#### Action item
Your answer should consist of the lines below that hold the word "Identify".
───── Material shown ─────
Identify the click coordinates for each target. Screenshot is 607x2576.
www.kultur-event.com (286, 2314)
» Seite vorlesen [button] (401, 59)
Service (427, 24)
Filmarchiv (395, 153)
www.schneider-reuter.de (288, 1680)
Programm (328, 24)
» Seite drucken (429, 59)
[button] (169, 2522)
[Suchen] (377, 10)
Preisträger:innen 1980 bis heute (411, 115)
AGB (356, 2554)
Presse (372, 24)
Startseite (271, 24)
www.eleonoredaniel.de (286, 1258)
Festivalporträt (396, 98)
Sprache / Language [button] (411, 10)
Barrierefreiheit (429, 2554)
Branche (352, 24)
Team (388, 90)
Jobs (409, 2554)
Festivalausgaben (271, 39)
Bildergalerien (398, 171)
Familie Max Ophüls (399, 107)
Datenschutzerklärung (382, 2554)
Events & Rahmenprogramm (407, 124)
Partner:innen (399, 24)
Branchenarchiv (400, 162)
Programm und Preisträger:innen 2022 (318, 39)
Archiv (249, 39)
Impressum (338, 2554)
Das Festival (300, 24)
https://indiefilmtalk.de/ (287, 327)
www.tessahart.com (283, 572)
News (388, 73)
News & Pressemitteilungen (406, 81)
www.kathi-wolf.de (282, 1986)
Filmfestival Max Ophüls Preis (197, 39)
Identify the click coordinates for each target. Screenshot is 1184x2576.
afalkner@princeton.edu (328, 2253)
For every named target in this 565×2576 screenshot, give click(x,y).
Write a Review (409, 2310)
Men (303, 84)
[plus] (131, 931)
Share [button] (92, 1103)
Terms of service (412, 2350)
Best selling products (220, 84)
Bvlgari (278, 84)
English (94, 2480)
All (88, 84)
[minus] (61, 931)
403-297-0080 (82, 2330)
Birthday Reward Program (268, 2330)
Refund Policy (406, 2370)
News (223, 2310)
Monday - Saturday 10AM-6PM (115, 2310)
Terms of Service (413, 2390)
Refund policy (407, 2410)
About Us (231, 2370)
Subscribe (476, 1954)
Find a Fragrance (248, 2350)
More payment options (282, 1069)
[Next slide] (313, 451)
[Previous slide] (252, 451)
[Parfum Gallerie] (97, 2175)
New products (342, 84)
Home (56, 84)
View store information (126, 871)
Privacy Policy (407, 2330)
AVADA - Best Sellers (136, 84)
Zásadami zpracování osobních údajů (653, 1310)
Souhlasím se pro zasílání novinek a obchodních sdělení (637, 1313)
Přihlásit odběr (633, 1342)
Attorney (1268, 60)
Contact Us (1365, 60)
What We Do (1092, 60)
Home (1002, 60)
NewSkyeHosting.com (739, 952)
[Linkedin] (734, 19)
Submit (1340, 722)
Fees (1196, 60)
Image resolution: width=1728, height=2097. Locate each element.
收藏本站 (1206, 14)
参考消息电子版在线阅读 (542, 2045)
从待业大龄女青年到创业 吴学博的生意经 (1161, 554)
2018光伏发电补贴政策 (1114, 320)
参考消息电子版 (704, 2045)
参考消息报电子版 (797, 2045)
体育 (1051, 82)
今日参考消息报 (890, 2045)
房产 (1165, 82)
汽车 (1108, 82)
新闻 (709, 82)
─────
#### Reply to the task
Identify the click coordinates for each target. Screenshot is 607x2576.
Identify the click coordinates for each target. Screenshot is 1184x2576.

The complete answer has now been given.